# EDA_3 - Missing country_codes replacement from the full datasets

In [None]:
# Initially, the 10 critical working files lacked country_codes. To address this, a script was developed to merge these -
# 10 files into a unified array using an append method. Following this, the script generates pairs from the customer - 
# identifier and event timestamp, and then attempts to find corresponding matches for these pairs across the comprehensive - 
# 28-million-row database. The goal is to ascertain if country_codes are present in other event types through these matches. 
# Should a match be found, the relevant country_code is to be inserted into the newly appended table.

In [None]:
import os
import pandas as pd
import numpy as np
from pathlib import Path

# Define paths
source_dir = r"C:\Users\user\Desktop\.....\PY_10_PYClean_Source_V6"
output_dir = r"C:\Users\user\Desktop\.....\PY_10_PYClean_Source_V7"
full_db_path = r"C:/Users/user/Desktop/...../teleprompter_hashed_fixed_v3.csv"

# List of input files
input_files = [
    "billing_issue_event", "cancellation_event", "expiration_event", "initial_purchase_event",
    "product_change_event", "renewal_event", "trial_cancelled_event", "trial_converted_event",
    "trial_started_event", "uncancellation_event"
]

# Read and append all CSVs
dfs = []
for file in input_files:
    file_path = os.path.join(source_dir, f"{file}.csv")
    df = pd.read_csv(file_path)
    dfs.append(df)
appended_df = pd.concat(dfs, ignore_index=True)
print("✅ 10 tábla összeappendelve")

# Read full database with correct separator
full_db_df = pd.read_csv(full_db_path, sep=';')
print(f"✅ Eredeti adatbázis betöltve, oszlopok: {list(full_db_df.columns)}")

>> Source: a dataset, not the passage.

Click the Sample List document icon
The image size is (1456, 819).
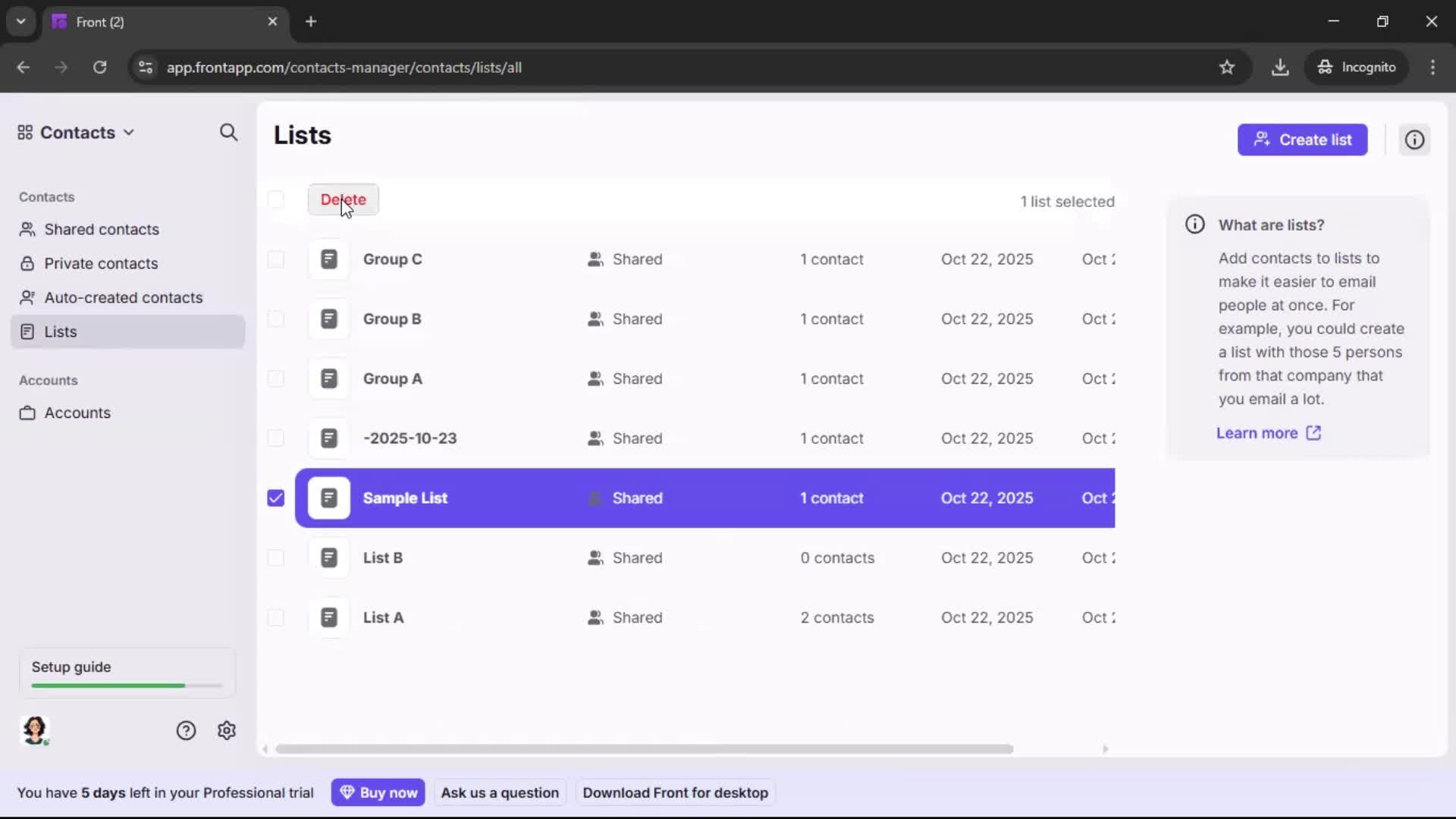(329, 498)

# Clean distinct_id to keep only numbers
full_db_df['distinct_id'] = full_db_df['distinct_id'].astype(str).str.extract('(\d+)', expand=False)

# Filter known country_code
known_country_df = full_db_df[full_db_df['country_code'] != 'unknown'][['distinct_id', 'event_date', 'country_code']]

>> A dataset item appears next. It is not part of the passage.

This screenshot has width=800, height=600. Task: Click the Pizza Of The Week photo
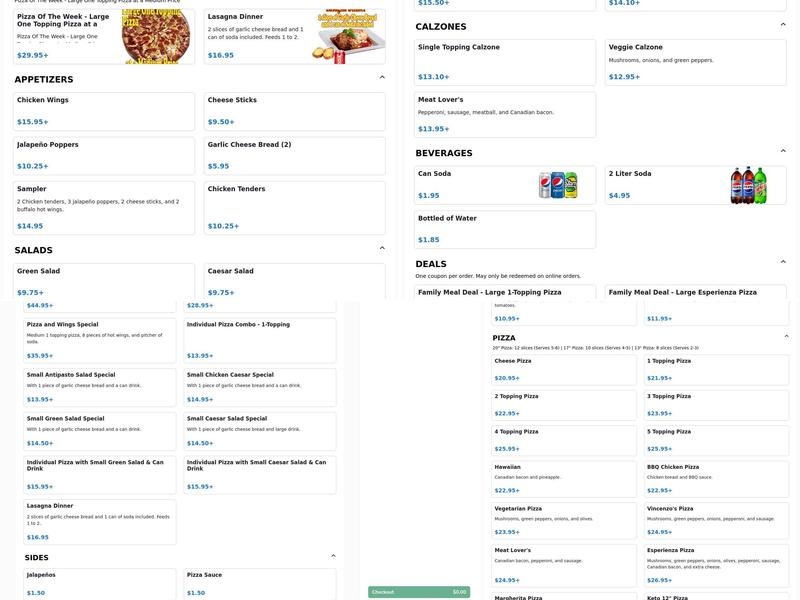coord(156,37)
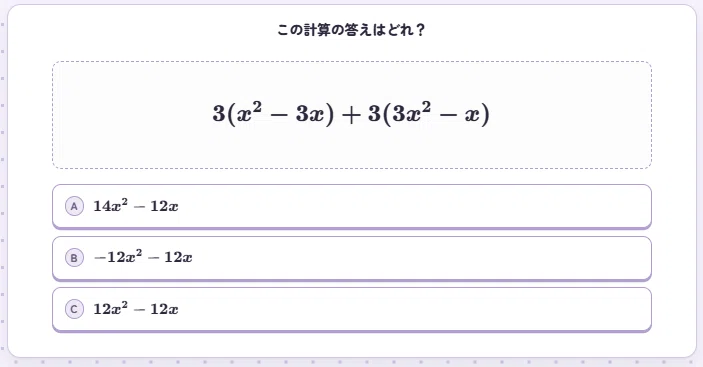Click the question title この計算の答えはどれ？
Viewport: 703px width, 367px height.
352,30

# Ensure correct types for merging
appended_df['distinct_id'] = appended_df['distinct_id'].astype(str)
known_country_df['distinct_id'] = known_country_df['distinct_id'].astype(str)

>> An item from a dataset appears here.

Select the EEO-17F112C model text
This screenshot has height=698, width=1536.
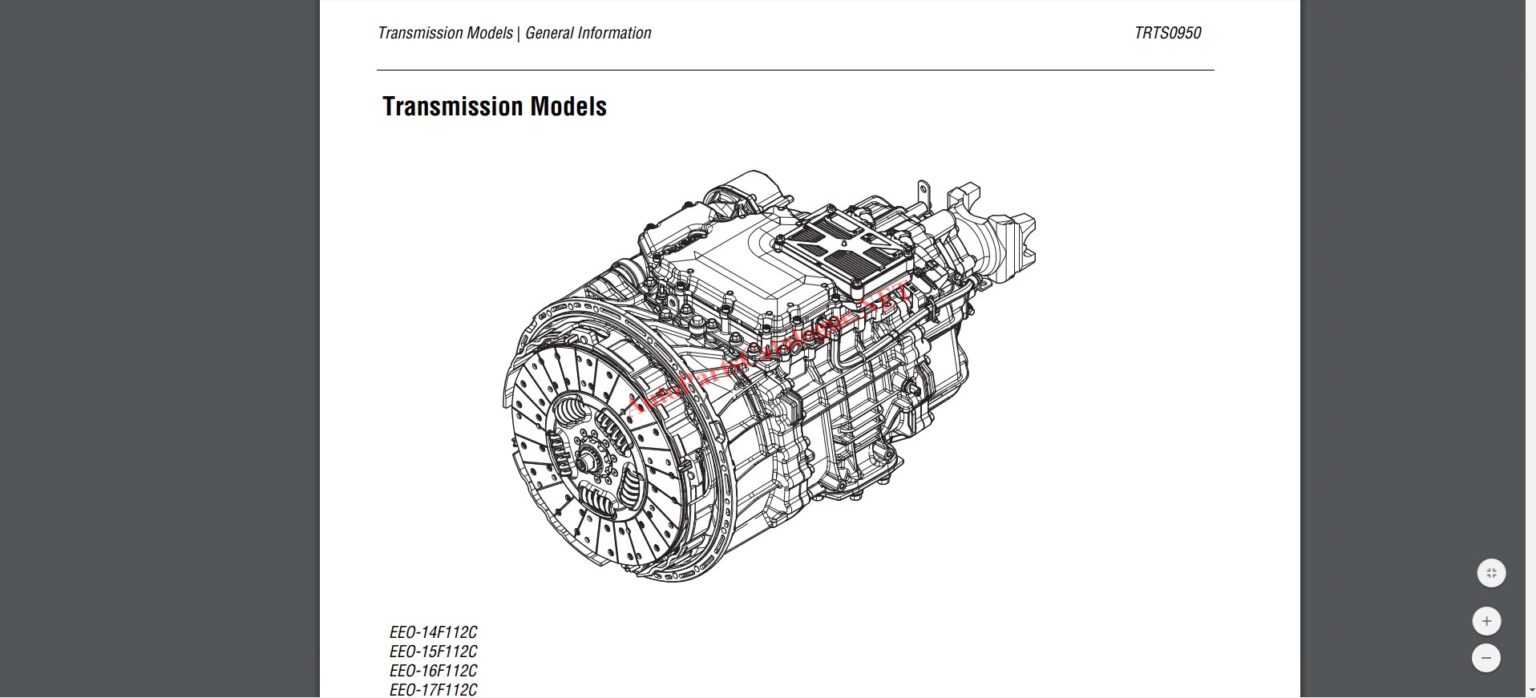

# Merge on distinct_id + event_date
merged_df = pd.merge(
    appended_df,
    known_country_df,
    on=['distinct_id', 'event_date'],
    how='left',
    suffixes=('', '_new')
)

# Fill 'unknown' country_code with found values
merged_df['country_code'] = np.where(
    merged_df['country_code'] == 'unknown',
    merged_df['country_code_new'],
    merged_df['country_code']
)

# Drop the helper column
merged_df = merged_df.drop(columns=['country_code_new'])

# Save split files back to V7 folder
for file in input_files:
    output_path = os.path.join(output_dir, f"{file}.csv")
    df_part = merged_df[merged_df['event'] == file]
    df_part.to_csv(output_path, index=False)
    print(f"✅ {file} elmentve ide: {output_path}")

print("🎉 Ok!")